Des rumeurs circulaient notamment à propos d’Alain Delon, et de l'obsession du président Georges Pompidou pour Rosemarie Magdalena Albach, dite « Romy Schneider. »
1 – Dès son élection, Pompidou a fait frapper de la monnaie pour prouver qu’il serait un bon président. Pourtant, cette pratique ne fait qu’alimenter l’inflation, car les commerçants répercutent cette émission monétaire en augmentant leurs prix, pour profiter de cette manne.

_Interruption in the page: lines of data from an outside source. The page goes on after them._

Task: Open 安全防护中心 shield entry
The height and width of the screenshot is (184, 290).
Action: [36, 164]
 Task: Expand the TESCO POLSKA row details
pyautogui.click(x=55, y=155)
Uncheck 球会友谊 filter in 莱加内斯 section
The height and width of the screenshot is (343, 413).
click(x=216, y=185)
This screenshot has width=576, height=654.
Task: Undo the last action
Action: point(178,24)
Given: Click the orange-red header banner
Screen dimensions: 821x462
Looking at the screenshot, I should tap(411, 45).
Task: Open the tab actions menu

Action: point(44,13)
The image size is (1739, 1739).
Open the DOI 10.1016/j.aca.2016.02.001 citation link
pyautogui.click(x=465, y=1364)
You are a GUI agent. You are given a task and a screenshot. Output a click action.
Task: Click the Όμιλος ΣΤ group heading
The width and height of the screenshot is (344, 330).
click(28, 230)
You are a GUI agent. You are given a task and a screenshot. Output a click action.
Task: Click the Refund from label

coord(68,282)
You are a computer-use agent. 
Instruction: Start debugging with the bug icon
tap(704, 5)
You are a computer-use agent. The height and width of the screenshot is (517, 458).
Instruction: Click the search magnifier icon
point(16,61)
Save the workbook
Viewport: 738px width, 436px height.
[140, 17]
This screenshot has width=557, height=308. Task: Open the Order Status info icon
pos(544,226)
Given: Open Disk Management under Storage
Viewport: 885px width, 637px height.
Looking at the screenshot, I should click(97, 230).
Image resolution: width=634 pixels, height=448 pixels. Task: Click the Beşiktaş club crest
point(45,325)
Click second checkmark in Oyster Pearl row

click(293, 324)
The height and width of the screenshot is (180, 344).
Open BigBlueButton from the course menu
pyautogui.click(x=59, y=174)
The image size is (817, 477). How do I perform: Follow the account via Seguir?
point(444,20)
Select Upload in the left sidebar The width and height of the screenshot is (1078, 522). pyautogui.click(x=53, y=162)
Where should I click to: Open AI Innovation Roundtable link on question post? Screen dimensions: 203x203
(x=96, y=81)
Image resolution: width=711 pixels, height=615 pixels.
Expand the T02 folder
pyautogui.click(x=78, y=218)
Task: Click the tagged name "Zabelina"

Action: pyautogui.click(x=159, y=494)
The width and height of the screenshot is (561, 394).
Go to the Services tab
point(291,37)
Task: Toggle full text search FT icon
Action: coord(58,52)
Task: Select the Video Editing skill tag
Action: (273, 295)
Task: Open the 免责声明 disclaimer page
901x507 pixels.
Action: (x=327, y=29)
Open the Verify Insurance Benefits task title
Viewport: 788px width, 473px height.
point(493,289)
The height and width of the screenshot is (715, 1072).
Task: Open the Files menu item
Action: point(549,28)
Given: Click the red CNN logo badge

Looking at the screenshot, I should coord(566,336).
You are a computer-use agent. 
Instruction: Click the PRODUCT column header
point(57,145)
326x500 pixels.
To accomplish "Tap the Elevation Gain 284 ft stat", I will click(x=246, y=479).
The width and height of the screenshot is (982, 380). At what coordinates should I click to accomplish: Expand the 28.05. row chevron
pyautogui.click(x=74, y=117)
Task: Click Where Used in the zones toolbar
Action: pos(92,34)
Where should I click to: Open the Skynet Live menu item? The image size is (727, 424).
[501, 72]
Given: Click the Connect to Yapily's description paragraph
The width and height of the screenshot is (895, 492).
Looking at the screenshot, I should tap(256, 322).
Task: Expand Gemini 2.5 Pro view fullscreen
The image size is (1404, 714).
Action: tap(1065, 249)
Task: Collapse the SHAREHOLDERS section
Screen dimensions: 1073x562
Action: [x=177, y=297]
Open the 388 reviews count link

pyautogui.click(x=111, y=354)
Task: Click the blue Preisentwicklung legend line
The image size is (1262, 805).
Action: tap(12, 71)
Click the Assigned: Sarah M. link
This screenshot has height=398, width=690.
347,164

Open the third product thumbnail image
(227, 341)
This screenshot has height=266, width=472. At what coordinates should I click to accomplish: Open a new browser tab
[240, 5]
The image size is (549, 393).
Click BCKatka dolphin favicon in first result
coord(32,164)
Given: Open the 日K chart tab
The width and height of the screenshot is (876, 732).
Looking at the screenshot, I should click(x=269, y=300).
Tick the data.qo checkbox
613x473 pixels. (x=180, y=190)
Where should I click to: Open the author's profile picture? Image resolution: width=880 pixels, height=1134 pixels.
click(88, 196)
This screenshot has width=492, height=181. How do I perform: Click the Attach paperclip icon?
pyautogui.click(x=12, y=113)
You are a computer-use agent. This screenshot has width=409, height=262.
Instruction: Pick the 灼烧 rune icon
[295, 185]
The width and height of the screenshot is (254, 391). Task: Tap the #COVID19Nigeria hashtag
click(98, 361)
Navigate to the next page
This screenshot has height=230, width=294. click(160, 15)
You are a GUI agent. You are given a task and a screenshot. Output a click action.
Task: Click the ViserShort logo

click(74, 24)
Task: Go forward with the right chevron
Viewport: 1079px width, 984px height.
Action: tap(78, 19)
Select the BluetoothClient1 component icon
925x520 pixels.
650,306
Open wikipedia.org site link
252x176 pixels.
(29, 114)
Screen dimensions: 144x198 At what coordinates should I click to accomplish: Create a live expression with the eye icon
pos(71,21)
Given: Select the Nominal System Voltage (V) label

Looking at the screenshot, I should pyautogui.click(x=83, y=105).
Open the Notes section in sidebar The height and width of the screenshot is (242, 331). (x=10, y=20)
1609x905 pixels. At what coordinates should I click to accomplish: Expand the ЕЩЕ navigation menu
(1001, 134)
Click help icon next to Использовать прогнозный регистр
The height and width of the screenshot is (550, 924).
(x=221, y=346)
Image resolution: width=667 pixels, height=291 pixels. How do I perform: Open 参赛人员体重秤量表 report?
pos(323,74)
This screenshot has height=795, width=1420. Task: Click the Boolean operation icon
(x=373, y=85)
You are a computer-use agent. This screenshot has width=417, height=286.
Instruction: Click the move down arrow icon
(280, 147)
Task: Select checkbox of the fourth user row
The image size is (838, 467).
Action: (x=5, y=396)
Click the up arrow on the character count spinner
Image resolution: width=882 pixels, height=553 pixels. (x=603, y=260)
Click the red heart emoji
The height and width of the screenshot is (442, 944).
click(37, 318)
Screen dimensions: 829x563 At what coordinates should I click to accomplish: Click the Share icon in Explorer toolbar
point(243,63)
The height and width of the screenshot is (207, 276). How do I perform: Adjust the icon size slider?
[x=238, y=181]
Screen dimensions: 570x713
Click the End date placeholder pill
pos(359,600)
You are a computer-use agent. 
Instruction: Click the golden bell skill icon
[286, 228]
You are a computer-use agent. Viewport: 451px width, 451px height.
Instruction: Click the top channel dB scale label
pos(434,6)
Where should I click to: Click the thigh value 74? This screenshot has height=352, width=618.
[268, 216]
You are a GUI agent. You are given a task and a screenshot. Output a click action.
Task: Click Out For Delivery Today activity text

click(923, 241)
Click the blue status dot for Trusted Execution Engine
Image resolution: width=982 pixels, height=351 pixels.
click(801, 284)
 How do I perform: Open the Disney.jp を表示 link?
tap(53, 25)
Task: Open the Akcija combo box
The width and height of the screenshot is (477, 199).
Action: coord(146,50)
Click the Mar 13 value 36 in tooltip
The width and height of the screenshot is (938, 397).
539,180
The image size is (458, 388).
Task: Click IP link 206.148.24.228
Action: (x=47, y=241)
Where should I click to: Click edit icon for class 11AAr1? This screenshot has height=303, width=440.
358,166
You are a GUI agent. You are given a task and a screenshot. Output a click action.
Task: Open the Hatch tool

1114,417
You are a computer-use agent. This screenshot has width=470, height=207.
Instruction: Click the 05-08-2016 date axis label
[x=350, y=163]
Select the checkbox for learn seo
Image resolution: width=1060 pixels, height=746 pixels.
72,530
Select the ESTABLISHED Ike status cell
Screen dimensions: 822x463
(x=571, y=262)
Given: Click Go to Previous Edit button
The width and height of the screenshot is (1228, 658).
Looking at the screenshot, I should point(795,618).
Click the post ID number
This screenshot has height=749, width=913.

2 – Il justifiait l’abandon des banques publiques, donc souveraines, en affirmant que cela empêcherait les futurs présidents d’émettre de la monnaie à des fins électoralistes. « Faites ce que je dis pas ce que je fais », prend ici tout son sens.
C’est sur cette base qu’il a transféré la souveraineté financière entre les mains de la famille Rothschild.
Une trahison ?
Nommé maître des requêtes honoraire au Conseil d'État en 1946, il reste dans l’ombre du général de Gaulle, tout en tenant fermement les rênes de la banque Rothschild en tant que directeur général. Double casquette, double loyauté, double jeu ?
Rothschild :
Et si cette dynastie, drapée dans ses privilèges et ses réseaux, avait bel et bien tenu Pompidou en laisse, exploitant ses débordements, ses penchants pour les très jeunes filles, comme monnaie d’échange dans un jeu de pouvoir sordide ?
Le chantage n’aurait alors rien d’un accident : ce serait une stratégie, une mécanique bien huilée, où la morale s’efface devant l’intérêt.